Revolutionizing food integrity: Harnessing the power of ensemble learning algorithms
Samaneh Ehsani, Philipp Weller, Hadi Parastar
Abstract
The term “ensemble learning” refers to a class of techniques in machine learning (ML) that blends manifold individual models, so-called base learners to improve the performance and enhance the robustness of the overall model. In the context of food integrity, where authenticity, safety and quality are crucial aspects, ensemble learning methods have become popular over the years. Due to the vast applicability of ensemble learning algorithms in food analysis, the objective of this review is to introduce the principles of ensemble learning to a broad audience in a simplified way without complex mathematical details and formulas. Moreover, typical applications of ensemble learning algorithms in various fields of food analyses are covered.
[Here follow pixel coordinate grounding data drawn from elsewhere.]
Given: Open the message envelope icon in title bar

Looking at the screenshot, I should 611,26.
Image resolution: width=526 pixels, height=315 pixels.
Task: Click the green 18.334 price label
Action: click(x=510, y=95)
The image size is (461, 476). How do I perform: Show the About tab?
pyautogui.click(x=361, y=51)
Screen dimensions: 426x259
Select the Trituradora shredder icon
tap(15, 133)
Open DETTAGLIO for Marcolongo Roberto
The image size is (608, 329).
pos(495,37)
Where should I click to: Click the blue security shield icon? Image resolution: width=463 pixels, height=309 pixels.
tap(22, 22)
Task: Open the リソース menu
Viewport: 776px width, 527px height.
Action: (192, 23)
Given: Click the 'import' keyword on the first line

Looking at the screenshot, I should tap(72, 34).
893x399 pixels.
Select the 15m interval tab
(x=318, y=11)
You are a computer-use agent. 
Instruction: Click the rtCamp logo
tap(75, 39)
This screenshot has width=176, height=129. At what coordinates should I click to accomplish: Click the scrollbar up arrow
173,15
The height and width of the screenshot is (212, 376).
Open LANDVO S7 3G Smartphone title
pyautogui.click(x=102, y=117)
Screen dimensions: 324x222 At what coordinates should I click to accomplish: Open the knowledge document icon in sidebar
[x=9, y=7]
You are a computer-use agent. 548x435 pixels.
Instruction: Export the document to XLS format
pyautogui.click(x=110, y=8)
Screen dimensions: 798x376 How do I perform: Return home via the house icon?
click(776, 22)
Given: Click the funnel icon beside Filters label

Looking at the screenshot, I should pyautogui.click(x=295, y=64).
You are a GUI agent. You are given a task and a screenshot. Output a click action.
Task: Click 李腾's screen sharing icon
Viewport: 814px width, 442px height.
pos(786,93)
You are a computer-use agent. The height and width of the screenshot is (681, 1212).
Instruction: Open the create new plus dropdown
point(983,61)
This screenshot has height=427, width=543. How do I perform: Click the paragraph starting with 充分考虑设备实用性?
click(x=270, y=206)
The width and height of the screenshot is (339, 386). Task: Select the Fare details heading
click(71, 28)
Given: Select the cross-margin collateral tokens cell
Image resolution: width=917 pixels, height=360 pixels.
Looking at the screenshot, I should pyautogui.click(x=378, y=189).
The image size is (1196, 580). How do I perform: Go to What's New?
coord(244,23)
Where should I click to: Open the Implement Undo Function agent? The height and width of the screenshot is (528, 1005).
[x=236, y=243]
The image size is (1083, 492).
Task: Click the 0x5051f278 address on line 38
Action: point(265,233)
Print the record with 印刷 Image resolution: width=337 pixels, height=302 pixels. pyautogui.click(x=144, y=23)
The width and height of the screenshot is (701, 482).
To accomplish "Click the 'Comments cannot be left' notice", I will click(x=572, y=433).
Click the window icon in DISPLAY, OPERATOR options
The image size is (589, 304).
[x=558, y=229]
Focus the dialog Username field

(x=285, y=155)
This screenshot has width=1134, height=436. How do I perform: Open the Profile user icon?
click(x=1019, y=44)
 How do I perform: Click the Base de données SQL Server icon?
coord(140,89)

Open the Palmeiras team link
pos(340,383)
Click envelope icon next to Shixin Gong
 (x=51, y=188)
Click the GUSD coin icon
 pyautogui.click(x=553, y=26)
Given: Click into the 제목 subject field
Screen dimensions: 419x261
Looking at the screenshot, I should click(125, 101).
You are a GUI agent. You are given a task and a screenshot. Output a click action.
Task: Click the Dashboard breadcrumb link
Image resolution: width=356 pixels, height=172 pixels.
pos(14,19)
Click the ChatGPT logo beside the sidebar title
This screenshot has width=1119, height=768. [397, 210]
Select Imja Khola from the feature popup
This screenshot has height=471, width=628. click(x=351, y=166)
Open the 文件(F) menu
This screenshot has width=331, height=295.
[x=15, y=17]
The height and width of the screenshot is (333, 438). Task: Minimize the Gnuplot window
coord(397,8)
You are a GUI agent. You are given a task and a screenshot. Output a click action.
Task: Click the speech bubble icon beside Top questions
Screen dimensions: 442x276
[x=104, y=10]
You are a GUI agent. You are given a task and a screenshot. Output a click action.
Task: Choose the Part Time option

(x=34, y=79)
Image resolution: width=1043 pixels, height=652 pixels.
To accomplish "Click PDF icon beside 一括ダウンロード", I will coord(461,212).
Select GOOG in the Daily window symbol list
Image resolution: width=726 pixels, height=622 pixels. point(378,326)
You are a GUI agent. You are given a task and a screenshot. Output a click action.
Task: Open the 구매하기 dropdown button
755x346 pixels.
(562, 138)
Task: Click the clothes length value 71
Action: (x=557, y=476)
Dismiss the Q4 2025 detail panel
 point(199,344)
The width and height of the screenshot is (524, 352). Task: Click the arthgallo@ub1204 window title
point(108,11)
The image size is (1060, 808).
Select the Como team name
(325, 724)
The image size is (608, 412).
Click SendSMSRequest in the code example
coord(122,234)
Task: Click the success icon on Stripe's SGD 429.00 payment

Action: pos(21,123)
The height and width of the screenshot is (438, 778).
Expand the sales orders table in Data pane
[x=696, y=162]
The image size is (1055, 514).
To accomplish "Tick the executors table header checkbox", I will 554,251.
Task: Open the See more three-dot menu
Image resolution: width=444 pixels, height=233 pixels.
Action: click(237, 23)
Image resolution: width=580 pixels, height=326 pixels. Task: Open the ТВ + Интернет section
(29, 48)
As ensemble methods feature high predictive power, they are useful for building robust models in food integrity problems. Techniques based on ensemble learning have usually better prediction results in terms of accuracy, sensitivity, and specificity than classical ML methods. • Ensemble learning within the context of food integrity is discussed. • Parallel and sequential ensemble learning algorithms for food integrity are explained. • Bagging, and boosting strategies in ensemble learning are presented. • Various applications of ensemble learning in the field of food integrity are reported.